从《世说新语》看魏晋美学思想
魏晋时期是中国政治上最混乱、社会上最痛苦的时代,然而却是精神上极自由、极解放、最富于智慧、最浓于热情的一个时代。鲁迅称魏晋时代是文学艺术的'自觉时代';冯友兰称魏晋为'风流自赏'的时代。因为乱世,因而思想奔放,无拘无束,不管是'建安七子'还是'竹林七贤',都在向我们传递着一种生命智慧和生活美学。值得我们在觉得人生无望时,去寻找一点明媚的光亮。
一、《世说新语》中的诗意美学
1.'它是美学的第一真理'——对身体美的诗意追求
《世说新语》中的魏晋人,有一个前无古人后无来者的大胆追求,那就是:裸身。'刘伶恒纵酒放达,或脱衣裸形在屋中',阮籍则时常'露头散发,裸祖其踞。'这是一种近乎奇特的审美意识。人类从远古走来,好不容易告别了茹毛饮血衣不蔽体的时代,手工业的不断进步让人类有权利有义务去追求后天创造的美丽,《世说新语》却将裸露的身体形象直白的跃然纸上,简直令人匪夷所思。但是仔细想想,这何尝不是一种最有诗意的韵律。裸露的身体,拥有最真实最自然最美好的线条,拥有最让人动容的生命气息。以地为鞋,以空气为衣,以天为帽,身体作为自然的一部分,与天地交融为一体而不可分割,这才是真正的'以天为盖地为庐',是中国古人追寻的最自然最原始的生命状态。正如刘伶所言:'我以天地为栋宇,屋室为裈衣,诸君何为入我裈中?'人'赤条条来去无牵挂',对生命的最初认识,起源于羊水中裸露的自己,所以有什么能比赤裸裸的身体更能体现出生命的诗意呢?这个意义上的美,就像尼采说的:'没有什么是美的,只有人是美的:在这一简单的真理上建立了全部美学,它是美学的第一真理。' 如果没有对于身体美的自觉认识,那么对世间万物的美学感悟,无论是草木芬芳还是鸟语花香,都略显缥缈空荡。
2.'诗意地栖居'——对生活美学的探寻
魏晋是一个迷人的时代,宽袍大袖,洋洋洒洒,举手投足间文人意态尽显。《言语》篇云:'谢太傅寒雪日内集,与儿女讲论文义,俄而雪骤,公欣然曰: '白雪纷纷何所似?'兄子胡儿曰: '撒盐空中差可拟。'兄女曰:'未若柳絮因风起。'公大笑乐。即公大兄无奕女,左将军王凝之妻也。'咏絮之才一直为后人称道,甚至被曹雪芹以'堪怜咏絮才'写进了千古奇书《红楼梦》。此篇可见,魏晋人把诗意融入了生活的每一个角落。漫天的大雪,谢安却把儿女们召集在一起讲述文章义理,红泥小火炉上煨着绿蚁新醅酒,炭火微弱的爆裂声混着雪落下的声音,多么美丽的一幅雪天漫谈图。如果没有那天谢安的召集,可能就没有谢道韫的'未若柳絮因风起'了。

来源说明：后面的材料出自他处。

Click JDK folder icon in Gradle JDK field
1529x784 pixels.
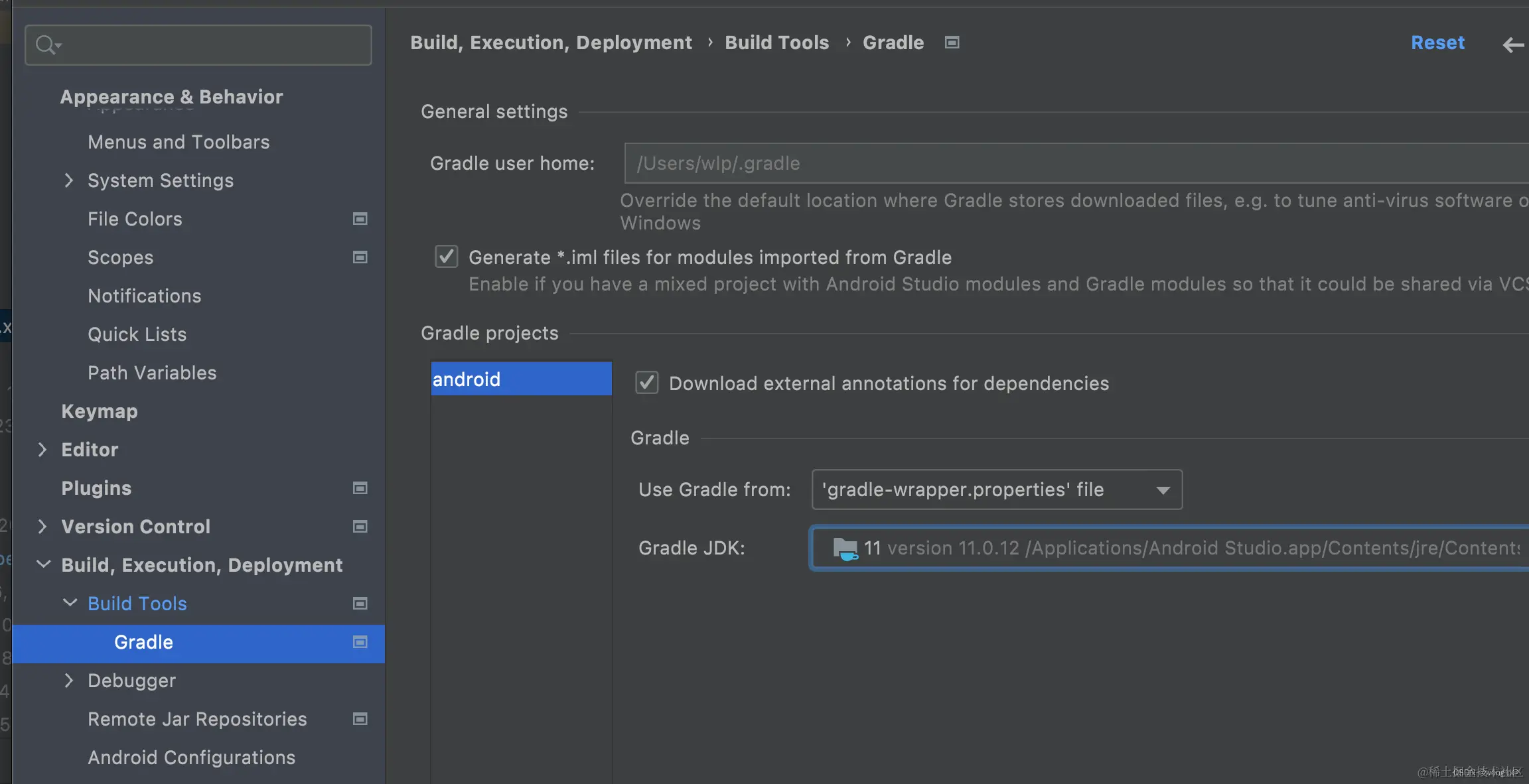pos(845,549)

《容止》篇云:'魏明帝使后弟毛曾与夏侯玄并坐,时人谓蒹葭倚玉树。'又云:'时人目王右君:飘如游云,矫若惊龙。'没有说美,也没有说丑,但是话一出来,大家什么都懂了。含蓄而张扬的美感,早已融入中国人的血脉。'蒹葭',让人想起《诗经》中的'蒹葭苍苍,白露为霜',有一种游离凄迷的美丽。'玉树',则是'芝兰玉树'的美好象征,飘如游云,矫若惊龙是从《洛神赋》中化来的句子。这些词语,给读者留下风韵无限的想象空间。人的容貌是无法用言语确切说明的,但是这样诗意的描绘,让人好像一下子懂得了他们的样貌,可是再说,却说不清了。中国人的独特就在于,自己都说不清的情感,竟被那些诗意的古文,一语道破了。魏晋之时,就连说一个人的容貌,都洋溢着这样酣畅淋漓的美感。
二、'真名士自风流'——魏晋人的生命美学
1.浮生若梦,为欢几何
《雅量》篇云:'祖士少好财,阮遥集好屐,并恒自经营,同是一累,而未判其得失。人有诣祖,见料视财物,客至,屏当未尽,余两小麓箸背后,倾身障之,意未能平。或有诣阮,见自吹火蜡屐;因叹曰:'未知一生当箸几量屐?'神色闲畅。于是胜负始分。'收藏了很多很多的鞋子,但是却意识到,人这一生,何其短暂。甚至短到还没有探寻到什么是欢乐什么是苦痛就不得不离去,像鱼儿般放归水天,完成这段生命的苦旅。一直觉得这一篇透露着一股悲凉的情绪,收藏带来快乐,却同样带来了生命的无奈。可是阮遥集在说这句话的时候,神情却悠闲潇洒。对于生命的温和从容,所谓'魏晋风流',大抵如此。《任诞》第七篇云:'阮籍嫂尝还家,籍见与别。或讥之,籍曰:'礼岂为我辈设也?''古代叔嫂界限极严,当时敢作出此等行径的阮籍自然是会被人所'讥'的,但他对此毫不在意,也不把这样的'礼'放在眼里。她是嫂子,我们乃是一家人,嫂子远行我去道个别祝个平安有何不妥?①正如宗白华先生所言:'魏晋人以狂狷来反抗这乡愿的社会,反抗这桎梏性灵的礼教和士大夫阶层的庸俗,向自己的真性情、真血性里发掘出人生的的真意义、真道德。'不惧封建礼教,率性而为,这样的洒脱,快哉快哉!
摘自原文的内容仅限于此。